My Name Is Number 4: A True Story from the Cultural Revolution

Here is the real-life story about the fourth child in a family torn apart by China’s Cultural Revolution. After the death of both of her parents, Ting-xing and her siblings endured brutal Red Guard attacks on their schools and even in their home.  At the age of sixteen, Ting-xing is sent to a prison farm far from the world she knows, where she survived for six years. Eventually, people left the countryside, and Ting-xing passed the entrance exam for Beijing University, the only person in the prison camp to do so.

The Cultural Revolution

On August 18, 1966, more than 1 million young people marched into the center of Beijing. They had come to answer the call of the country’s leader, Chairman Mao Tse-tung. Mao had just launched the Cultural Revolution in China, an attack on anyone who seemed to be betraying communist ideals. The young people who came to Beijing carried Maos violent message throughout the land. During the next three years, the Cultural Revolution brought chaos and bloodshed all around China.

 

Dancing to Freedom: The True Story of Mao’s Last Dancer

In a poor village in northern China, a small boy named Li Cunxin was given the chance of a lifetime. Selected by Chairman Mao’s officials from among millions of children to become a dancer, Li’s new life began as he left his family behind.

At the Beijing Dance Academy, days were long and difficult.

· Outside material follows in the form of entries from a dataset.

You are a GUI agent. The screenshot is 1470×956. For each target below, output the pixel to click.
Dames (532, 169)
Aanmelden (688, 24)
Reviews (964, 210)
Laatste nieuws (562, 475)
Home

Li’s hard work was rewarded when he was chosen yet again, this time to travel to America.

From there his career took flight, and he danced in cities around the world—never forgetting his family, who urged him to follow his dreams.

Red Land Yellow River: A Story from the Cultural Revolution

In 1966 Mao Zedong’s Cultural Revolution swept through China and transformed the life of Beijing teenager Ange Zhang. Ange longed to join the Red Guard with his classmates, but was denied membership after his father, a famous writer, was arrested and charged with being a counter-revolutionary. As Ange struggled to maintain his friends’ respect, he began to question the Revolution and his role in it.